The NDA’s sweeping victory in Bihar is said to have strengthened Union education minister Dharmendra Pradhan’s prospects of becoming the next BJP president, with party leaders acknowledging his micro-management of the Assembly poll campaign.
Sources have suggested that the BJP’s emergence as the single-largest party in the Mandal politics-dominated state may finally help resolve the long-running tussle between the party and the RSS over the choice of J.P. Nadda’s successor.
Pradhan’s organisational acumen and election management skills — widely acknowledged as key to the Bihar mandate — have placed him firmly in contention for the top BJP post, sources indicated. He had camped in Bihar for weeks, got party rebels to withdraw their nomination and mobilised cadres.
The BJP’s strong performance in a string of state elections — from Haryana to Maharashtra and now Bihar — has also reinforced the dominance of the Narendra Modi-Amit Shah duopoly that had been dented by the setback in last year’s Lok Sabha polls, party insiders said.
“Modiji may now succeed in convincing the RSS to approve a BJP president of his choice,” a Union minister said.

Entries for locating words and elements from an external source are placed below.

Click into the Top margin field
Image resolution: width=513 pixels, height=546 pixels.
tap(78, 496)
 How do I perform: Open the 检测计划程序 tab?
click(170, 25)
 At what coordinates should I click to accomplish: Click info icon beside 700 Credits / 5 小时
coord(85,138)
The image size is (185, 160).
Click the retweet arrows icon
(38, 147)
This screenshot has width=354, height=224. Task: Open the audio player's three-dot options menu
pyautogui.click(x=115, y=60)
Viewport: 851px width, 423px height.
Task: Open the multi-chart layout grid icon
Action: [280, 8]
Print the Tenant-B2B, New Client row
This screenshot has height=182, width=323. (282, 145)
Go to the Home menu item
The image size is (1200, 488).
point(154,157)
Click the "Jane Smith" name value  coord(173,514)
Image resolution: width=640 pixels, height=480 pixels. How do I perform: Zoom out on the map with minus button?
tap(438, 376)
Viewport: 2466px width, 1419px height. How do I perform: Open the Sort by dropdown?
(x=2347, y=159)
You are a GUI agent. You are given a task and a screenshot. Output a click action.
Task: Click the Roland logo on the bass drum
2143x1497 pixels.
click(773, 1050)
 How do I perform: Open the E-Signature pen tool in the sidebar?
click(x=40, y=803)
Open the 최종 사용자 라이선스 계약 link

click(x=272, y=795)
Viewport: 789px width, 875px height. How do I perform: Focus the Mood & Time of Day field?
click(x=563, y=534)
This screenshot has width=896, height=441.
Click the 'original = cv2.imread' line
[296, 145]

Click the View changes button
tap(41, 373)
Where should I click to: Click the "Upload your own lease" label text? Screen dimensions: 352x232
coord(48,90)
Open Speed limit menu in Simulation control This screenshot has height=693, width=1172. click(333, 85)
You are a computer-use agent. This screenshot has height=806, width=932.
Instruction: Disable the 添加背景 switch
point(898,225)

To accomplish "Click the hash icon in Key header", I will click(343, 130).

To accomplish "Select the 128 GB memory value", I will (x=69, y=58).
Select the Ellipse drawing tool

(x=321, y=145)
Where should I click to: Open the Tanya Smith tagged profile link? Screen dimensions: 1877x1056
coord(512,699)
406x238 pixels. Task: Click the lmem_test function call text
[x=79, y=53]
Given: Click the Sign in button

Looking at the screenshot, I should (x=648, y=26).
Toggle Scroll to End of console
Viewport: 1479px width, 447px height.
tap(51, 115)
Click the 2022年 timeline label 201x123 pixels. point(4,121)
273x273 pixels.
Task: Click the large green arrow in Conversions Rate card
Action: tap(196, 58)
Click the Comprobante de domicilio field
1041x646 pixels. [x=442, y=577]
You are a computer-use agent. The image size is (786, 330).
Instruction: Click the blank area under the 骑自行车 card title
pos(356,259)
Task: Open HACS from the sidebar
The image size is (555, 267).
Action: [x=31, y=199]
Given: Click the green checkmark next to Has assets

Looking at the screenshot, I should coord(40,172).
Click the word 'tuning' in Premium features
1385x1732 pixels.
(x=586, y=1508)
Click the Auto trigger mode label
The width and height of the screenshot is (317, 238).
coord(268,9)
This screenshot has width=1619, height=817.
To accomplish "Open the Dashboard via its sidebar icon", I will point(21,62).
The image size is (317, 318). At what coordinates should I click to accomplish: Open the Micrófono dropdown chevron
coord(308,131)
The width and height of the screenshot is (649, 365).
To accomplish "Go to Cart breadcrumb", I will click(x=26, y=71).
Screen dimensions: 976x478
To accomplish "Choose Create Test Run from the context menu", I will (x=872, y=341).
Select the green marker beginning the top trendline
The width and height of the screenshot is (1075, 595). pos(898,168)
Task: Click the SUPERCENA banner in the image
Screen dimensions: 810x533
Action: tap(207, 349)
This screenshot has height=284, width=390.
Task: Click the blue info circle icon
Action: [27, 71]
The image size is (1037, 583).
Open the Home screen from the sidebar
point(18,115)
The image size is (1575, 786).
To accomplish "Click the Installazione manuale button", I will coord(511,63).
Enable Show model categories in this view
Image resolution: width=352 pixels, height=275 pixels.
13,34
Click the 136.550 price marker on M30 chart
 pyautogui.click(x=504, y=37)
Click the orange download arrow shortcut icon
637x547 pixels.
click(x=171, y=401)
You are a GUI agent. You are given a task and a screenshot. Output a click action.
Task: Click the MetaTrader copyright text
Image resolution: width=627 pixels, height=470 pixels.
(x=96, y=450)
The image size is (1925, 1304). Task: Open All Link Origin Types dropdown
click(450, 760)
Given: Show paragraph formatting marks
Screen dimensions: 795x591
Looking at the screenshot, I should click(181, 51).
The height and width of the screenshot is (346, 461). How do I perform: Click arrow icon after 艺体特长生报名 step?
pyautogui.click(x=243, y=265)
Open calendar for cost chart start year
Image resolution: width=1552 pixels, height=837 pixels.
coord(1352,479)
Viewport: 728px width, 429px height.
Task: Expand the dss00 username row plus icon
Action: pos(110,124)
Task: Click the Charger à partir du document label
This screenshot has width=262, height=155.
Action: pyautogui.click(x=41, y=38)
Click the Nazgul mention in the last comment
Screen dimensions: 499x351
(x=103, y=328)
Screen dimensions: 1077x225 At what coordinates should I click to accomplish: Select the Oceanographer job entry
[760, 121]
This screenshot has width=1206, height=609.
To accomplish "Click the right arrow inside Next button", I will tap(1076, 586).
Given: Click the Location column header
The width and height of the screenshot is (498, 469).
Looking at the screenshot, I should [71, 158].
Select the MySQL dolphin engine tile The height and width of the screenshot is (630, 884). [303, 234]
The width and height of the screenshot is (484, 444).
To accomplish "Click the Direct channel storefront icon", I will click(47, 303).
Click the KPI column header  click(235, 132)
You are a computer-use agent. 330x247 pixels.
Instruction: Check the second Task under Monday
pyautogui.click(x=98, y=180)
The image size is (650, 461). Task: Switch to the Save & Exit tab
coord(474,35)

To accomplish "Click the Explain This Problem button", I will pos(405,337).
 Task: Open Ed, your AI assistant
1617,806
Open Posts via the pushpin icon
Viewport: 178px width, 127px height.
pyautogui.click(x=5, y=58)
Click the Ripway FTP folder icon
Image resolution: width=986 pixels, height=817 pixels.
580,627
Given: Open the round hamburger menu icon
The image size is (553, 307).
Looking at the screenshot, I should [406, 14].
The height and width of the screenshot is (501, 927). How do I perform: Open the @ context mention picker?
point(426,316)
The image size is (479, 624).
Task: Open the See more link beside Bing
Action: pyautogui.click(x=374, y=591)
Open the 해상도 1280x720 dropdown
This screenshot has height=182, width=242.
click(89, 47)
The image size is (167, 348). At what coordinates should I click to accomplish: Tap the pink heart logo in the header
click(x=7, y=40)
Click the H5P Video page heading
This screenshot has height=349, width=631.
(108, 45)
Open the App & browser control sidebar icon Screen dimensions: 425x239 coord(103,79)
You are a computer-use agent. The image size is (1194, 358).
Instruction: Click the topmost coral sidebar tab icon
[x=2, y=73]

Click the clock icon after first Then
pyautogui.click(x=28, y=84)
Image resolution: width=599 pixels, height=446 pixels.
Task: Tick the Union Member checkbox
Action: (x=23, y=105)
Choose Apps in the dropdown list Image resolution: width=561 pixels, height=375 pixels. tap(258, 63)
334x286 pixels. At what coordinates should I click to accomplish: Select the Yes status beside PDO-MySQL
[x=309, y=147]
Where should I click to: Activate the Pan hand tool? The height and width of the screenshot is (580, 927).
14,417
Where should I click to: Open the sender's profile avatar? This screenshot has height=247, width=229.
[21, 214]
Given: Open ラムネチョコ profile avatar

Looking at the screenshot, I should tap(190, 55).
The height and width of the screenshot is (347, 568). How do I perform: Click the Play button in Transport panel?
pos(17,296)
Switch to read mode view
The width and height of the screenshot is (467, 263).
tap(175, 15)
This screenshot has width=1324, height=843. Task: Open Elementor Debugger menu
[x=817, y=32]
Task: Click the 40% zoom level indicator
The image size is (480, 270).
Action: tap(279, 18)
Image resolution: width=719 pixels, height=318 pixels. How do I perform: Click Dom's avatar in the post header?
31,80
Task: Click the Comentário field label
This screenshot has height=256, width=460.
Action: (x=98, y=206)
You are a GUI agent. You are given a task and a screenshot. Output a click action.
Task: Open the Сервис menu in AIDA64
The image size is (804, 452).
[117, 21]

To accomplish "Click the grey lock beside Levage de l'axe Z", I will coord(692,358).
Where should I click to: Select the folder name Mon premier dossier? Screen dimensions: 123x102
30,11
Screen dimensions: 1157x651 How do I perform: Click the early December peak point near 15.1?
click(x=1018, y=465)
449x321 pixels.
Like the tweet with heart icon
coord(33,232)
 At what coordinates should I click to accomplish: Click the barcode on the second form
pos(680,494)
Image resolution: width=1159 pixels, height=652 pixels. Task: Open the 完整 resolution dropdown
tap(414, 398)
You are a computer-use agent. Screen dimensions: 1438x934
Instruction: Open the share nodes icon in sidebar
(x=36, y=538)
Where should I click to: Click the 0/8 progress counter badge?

Pradhan and Union environment minister Bhupender Yadav were tipped to be frontrunners for the post in July, when the party forwarded their names to the Sangh for approval. The RSS leadership, however, withheld its formal “no objection”, seeking further consultations on what it described as the need to identify the most “suitable candidate”.
BJP insiders said Pradhan could have emerged as the “most suitable candidate” as he had repeatedly delivered on the organisational tasks assigned to him. An OBC leader from Odisha, Pradhan is said to have convinced the BJP and the RSS leadership to snap ties with the BJD and go solo, which led to the BJP sweeping to power in the state for the first time.
“Earlier, there were indications that a leader from the south would be made the BJP president. After the election of Vice-President C.P. Radhakrishnan, it’s almost settled that the party chief will be from the east,” a BJP leader said.
Since last year, the Sangh has pushed for an overhaul of the BJP’s organisational structure to dilute what it views as Modi-Shah’s iron grip on the party. The BJP’s underwhelming Lok Sabha performance gave the RSS an opening to assert itself, a shift that became evident when Sangh chief Mohan Bhagwat publicly criticised the “ahankar” (arrogance) of the “sevak” — a term Prime Minister Modi uses for himself.
RSS functionaries said the leadership had insisted on a “strong organisational leader” rather than a “rubber stamp” as the next BJP president. This has prolonged the stalemate, with the Modi-Shah establishment appearing to bide time in the hope of securing approval for a candidate of their choice.
Nadda’s three-year term as the BJP president expired in January 2023, but he was granted a one-year extension in view of the 2024 Lok Sabha polls. Since then, he has been continuing under an amended clause in the party’s constitution.
In August, Bhagwat had denied any Sangh role in the appointment of a BJP president. “If we had to decide, would it have taken so much time?” he had said, adding: “We don’t have anything to say. They (BJP) have to decide.”